Start of SOURCE MATERIAL

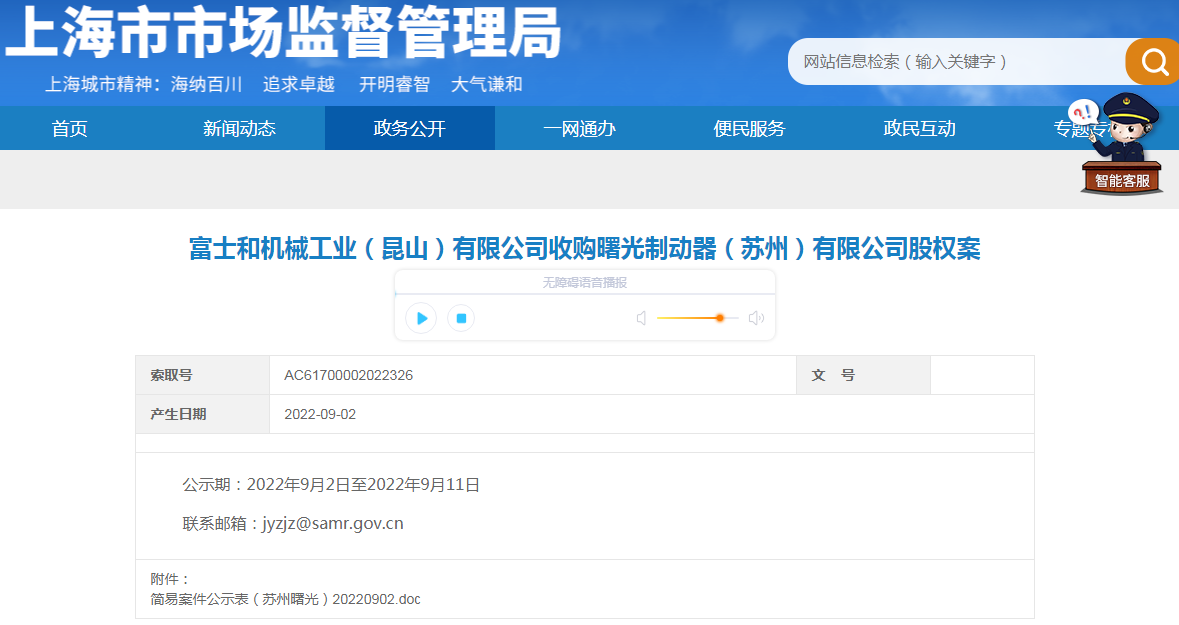Select the 政务公开 navigation tab
The height and width of the screenshot is (625, 1179).
pos(410,129)
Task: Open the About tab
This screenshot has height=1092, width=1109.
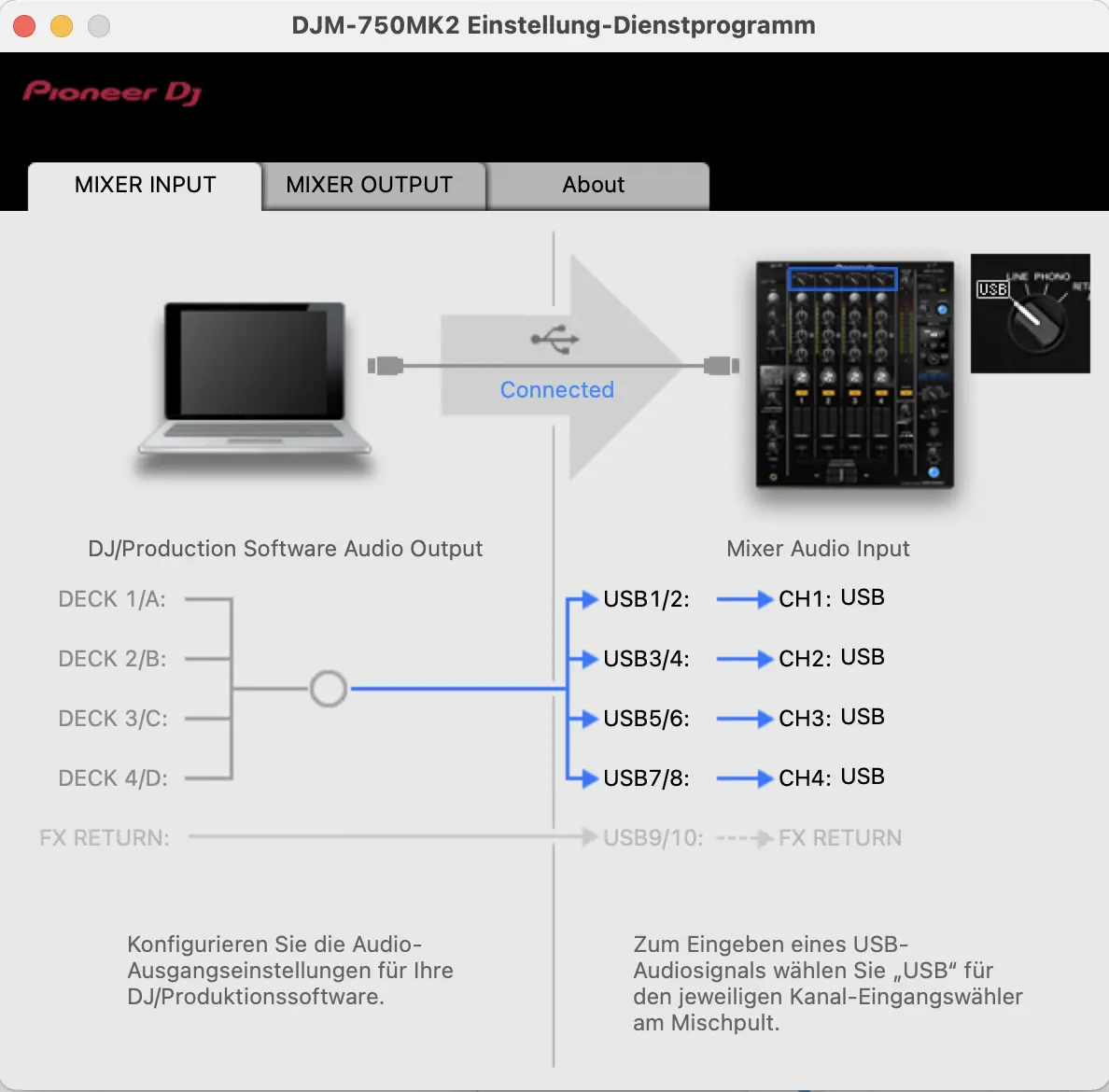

End of SOURCE MATERIAL

Only the lines from the one that holds "Task: Open the About tab" through the end of the records above should be printed again, exactly as they are. Leave out the pictures.

> _EXPECTED ANSWER_:
Task: Open the About tab
This screenshot has height=1092, width=1109.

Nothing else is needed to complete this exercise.